Health and Safety Protection for Domestic Workers
California recently created occupational health and safety guidelines for domestic workers.
Domestic workers perform essential services in the most intimate realm of the home by providing clean, safe spaces for families to enjoy and by caring for children, seniors and those with illnesses or disabilities. Workers are often integrated into the daily rhythms and routines of households, enabling families to function and thrive since domestic work “is the work that makes all other work possible” [Poo, 2015].
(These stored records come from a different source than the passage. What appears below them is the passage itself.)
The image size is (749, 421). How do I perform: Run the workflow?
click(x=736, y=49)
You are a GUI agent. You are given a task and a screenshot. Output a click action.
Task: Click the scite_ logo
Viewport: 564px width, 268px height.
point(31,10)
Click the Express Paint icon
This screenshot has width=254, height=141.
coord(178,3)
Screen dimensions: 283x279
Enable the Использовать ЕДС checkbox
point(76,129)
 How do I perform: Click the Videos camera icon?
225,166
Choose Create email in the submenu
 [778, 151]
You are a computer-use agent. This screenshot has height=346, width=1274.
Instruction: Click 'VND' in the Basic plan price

In 2017, the University of California Labor Occupational Safety and Health Program (UCLA LOSH), in collaboration with the National Domestic Workers Alliance (NDWA) and the California Domestic Workers Coalition (CDWC) released a study, Hidden Work, Hidden Pain: Injury Experiences of Domestic Workers in California. The report offered insight into the various occupational injuries and illnesses experienced by the domestic workforce like housekeepers, childcare providers and caregivers. The report highlighted the need for all domestic workers to be included under California’s Occupational Safety and Health Administration (CalOSHA) protection.
Key findings from the report include that 51 percent of all survey respondents said they had experienced pressure from their employer to work in dangerous conditions and an overwhelming majority of respondents (85 percent) described injuries resulting in chronic back, shoulder, arm or leg pain. Additionally, more than half of respondents continued to work, despite their chronic pain, out of financial necessity and fear of losing their job. Additionally, the report highlighted the need for occupational safety and health protections to be extended to domestic workers.
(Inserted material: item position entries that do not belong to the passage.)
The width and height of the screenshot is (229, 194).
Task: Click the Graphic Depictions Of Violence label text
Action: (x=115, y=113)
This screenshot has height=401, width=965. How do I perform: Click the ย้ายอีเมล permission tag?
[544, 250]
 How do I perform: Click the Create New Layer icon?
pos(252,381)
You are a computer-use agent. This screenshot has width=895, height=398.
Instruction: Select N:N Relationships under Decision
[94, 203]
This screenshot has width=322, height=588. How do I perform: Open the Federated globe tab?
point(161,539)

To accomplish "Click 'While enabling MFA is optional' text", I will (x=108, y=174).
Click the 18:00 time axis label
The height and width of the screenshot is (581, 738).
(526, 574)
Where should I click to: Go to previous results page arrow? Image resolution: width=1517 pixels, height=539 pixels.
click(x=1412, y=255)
Domestic workers in private homes encountered health and safety hazards similar to those found in other healthcare or service-sector jobs. UCAL-LOSH survey respondents indicated that their work commonly involved repetitive motions (81 percent), lifting of heavy objects (76 percent) lifting of children or care recipients (70 percent) and exposure to cleaning chemicals (62 percent) and biological hazards (79 percent). A number of respondents were also sexually harassed or assaulted (23 percent) while working. Many of these hazards are the same as those faced by workers performing similar tasks in more conventional work settings, such as nurses in hospitals or cleaners in hotels or office spaces.